What Reddit said, blunt, protective of boundaries
The comments leaned hard toward supporting the poster. One top reply, from u/mdthomas, put it simply: “Not your children, not your responsibility. NTA.” Other commenters urged him to stop picking up his dad’s calls as a clear boundary, “If that’s how they feel, stop answering your dad’s calls,” one wrote, and reminded him “you owe these people nothing.”
Several people emphasized the financial and parental accountability angle: parents chose to have children and are responsible for arranging childcare, not a grown child who distanced himself to protect his well-being. A common sentiment was that the family was trying to draw him into unpaid childcare and emotional labor through guilt. One commenter summarized the situation by saying the parents’ choices, remarrying, expanding the family, and not planning for care during medical treatments, don’t justify coercing a son into babysitting.
What the poster can do next, boundaries that aren’t cruelty
There are practical middle grounds that preserve self-respect and respond to the situation constructively. He can keep his low-contact stance and refuse the babysitting request firmly and without argument. If he wants to be compassionate without being exploited, he could offer to help in other ways that don’t pull him back into a caregiver role: assist in finding paid childcare options, share information about local medical transportation or community resources, or limit help to emergencies only and put a clear cap on expectations.
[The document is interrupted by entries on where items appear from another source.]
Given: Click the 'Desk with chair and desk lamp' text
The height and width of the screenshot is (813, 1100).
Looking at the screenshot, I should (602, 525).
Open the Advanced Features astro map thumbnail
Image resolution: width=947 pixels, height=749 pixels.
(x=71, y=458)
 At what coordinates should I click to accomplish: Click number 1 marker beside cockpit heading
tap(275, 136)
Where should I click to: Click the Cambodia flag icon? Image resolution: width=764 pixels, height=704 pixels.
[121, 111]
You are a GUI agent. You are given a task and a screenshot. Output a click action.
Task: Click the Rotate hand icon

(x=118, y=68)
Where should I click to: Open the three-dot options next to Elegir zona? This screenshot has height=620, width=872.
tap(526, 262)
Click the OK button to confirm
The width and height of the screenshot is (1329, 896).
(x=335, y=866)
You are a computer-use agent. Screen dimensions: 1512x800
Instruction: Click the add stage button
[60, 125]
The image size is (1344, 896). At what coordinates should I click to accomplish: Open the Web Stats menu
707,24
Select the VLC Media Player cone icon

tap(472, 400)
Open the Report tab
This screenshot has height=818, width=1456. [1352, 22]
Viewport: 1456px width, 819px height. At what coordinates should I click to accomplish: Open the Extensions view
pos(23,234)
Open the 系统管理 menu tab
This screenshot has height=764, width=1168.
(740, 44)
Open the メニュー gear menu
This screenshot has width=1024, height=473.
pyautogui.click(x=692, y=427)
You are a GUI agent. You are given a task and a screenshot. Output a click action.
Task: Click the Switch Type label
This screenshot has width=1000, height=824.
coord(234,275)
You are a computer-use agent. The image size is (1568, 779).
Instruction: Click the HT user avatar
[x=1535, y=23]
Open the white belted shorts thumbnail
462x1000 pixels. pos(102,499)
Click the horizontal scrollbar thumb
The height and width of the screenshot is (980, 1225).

If the calls routinely lead to guilt trips, he might indeed stop answering for a while; several Redditors recommended exactly that as a signal his boundary is real. If he does choose to help at all, he should negotiate compensation or a clear schedule so it isn’t an open-ended obligation. And if this behavior is repeated despite boundaries, going no-contact would be a defensible next step.
What To Take From This
This isn’t about who’s “right” in a moral vacuum, it’s about emotional safety and responsibility. Families can ask; they can even beg. They cannot demand unpaid labor simply because someone once shared a DNA or a roof. The poster’s years of low-contact and the toxic history give context to his refusal: preserving mental health is a legitimate reason to set limits. At the same time, sickness and poverty in a family can be devastating, and compassion doesn’t have to mean capitulation.
Bottom line: boundaries aren’t cruelty, they’re survival. The next move should be intentional, whether it’s a firm “no,” a reduced-contact period, or a narrow, paid, and scheduled offer to help. And if words fail, actions do the communicating: stop answering calls, stick to the boundary, and don’t let guilt be the currency that buys your time and peace.